A 27-year-old internet plumbing company that most investors had written off as a sleepy CDN just landed in the AI infrastructure conversation, and Wall Street noticed. Akamai's stock jumped about 26% Friday after the company said an unnamed "leading frontier model provider" agreed to spend $1.8 billion on its cloud over the next seven years.
The Quarter
Q1 revenue topped $1 billion, up 6% from a year ago, but the mix is what tells the story.
Cloud infrastructure services revenue jumped 40% to $95 million, while security revenue rose 11% to $590 million, and the legacy delivery business that built the company fell 7% to $389 million.
The new business is small but growing fastest, and it's the part Wall Street is suddenly willing to pay for.
For the second quarter, Akamai expects revenue between $1.08 billion and $1.1 billion, with adjusted profit per share of $1.45 to $1.65.
Why The Deal Matters
Akamai's pitch is location, since the company runs servers in 4,300 spots across 700 cities and 130 countries.
Think of AI inference, the part where a model actually answers a question, like delivering pizza, where the closer the kitchen is to the customer, the faster the pie gets there.
That's what Akamai is selling AI companies, and the new contract is paying for it.
"I think we've been undervalued for a while, and investors have been looking for some real validation that our different approach is going to pay off, and now we're getting that validation," CEO Tom Leighton said on CNBC's "Squawk Box."
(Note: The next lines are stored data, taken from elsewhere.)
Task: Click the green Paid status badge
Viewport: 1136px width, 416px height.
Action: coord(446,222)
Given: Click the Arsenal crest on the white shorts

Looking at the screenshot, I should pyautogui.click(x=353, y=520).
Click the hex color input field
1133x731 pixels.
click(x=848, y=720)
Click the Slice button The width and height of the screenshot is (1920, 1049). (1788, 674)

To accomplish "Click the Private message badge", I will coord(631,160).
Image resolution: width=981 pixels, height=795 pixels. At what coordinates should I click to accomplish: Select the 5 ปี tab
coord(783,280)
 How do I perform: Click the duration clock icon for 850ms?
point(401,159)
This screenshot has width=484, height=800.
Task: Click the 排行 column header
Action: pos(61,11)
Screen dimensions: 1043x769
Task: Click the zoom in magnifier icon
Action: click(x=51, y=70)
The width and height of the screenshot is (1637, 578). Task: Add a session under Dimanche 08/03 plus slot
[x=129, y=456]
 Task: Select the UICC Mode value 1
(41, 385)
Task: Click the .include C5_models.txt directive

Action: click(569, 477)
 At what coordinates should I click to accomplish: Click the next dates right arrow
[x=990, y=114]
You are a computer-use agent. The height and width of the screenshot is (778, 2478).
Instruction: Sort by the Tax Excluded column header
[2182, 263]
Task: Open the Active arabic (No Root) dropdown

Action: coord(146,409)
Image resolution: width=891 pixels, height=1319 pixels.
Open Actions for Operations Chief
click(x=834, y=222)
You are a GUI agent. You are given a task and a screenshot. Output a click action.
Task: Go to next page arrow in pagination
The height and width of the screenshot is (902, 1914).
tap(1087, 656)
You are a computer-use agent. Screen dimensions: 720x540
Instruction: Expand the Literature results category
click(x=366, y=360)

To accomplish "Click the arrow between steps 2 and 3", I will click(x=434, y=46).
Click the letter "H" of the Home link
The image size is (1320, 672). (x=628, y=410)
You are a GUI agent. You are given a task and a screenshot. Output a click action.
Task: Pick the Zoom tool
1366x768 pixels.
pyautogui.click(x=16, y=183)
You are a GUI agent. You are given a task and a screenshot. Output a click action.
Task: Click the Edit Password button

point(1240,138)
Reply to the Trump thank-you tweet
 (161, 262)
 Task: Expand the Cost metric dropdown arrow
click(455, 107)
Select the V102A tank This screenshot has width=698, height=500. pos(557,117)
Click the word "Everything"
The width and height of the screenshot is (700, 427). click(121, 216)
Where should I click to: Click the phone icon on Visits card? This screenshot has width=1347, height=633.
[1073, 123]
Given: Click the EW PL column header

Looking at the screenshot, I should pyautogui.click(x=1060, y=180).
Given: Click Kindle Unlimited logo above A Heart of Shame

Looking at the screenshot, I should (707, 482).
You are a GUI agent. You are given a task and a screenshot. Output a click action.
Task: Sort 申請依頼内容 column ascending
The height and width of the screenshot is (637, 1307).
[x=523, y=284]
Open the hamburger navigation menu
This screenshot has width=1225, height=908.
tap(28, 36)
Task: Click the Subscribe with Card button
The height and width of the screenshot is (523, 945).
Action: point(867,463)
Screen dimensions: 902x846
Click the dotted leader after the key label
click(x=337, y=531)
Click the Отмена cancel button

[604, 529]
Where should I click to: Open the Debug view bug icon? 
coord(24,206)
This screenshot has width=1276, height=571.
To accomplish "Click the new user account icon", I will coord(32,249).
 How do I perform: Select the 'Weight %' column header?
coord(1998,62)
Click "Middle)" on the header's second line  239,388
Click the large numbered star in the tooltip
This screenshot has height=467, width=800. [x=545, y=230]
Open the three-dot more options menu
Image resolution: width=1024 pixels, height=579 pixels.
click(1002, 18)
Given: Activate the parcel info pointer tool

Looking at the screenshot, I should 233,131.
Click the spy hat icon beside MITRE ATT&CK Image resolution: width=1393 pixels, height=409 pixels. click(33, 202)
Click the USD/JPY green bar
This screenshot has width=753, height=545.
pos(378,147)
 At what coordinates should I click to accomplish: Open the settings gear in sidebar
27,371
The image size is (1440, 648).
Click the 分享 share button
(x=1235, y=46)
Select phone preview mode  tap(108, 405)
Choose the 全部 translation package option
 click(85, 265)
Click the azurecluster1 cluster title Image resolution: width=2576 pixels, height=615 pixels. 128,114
A Different Kind Of AI Cloud
The big AI cloud names are Amazon, Microsoft, and Google, all of which are pouring tens of billions into massive central data centers.
Akamai is doing the opposite, since its network was built to push web content close to users, which turns out to be a useful design for AI apps that need to answer in milliseconds.
That positions Akamai next to model builders like OpenAI and Anthropic on inference work, even though the company isn't a household AI name.
It's a smaller share of the AI infrastructure pie, but it's a piece the giants don't currently own outright.
CTO Robert Blumofe told CNBC last week that cloud infrastructure services is the smallest of Akamai's three businesses but also the fastest growing, alongside its older content delivery and cybersecurity arms.
The company plans to keep expanding its inference cloud, which provides the computing power, storage, and tools needed to run AI applications close to where users actually are.
What To Watch
Akamai isn't trying to be the next Nvidia. It's trying to be the network that makes AI feel instant, and the $1.8 billion deal is the first big check that says someone in the AI race is buying that pitch.
Leighton said the company has a strong pipeline of major enterprise customers, including some with very large cloud needs, which suggests the seven-year contract may not be the last one of its kind.
The stock is up 65% over the past 12 months, and Friday's jump showed there's still room to run if more frontier model providers follow.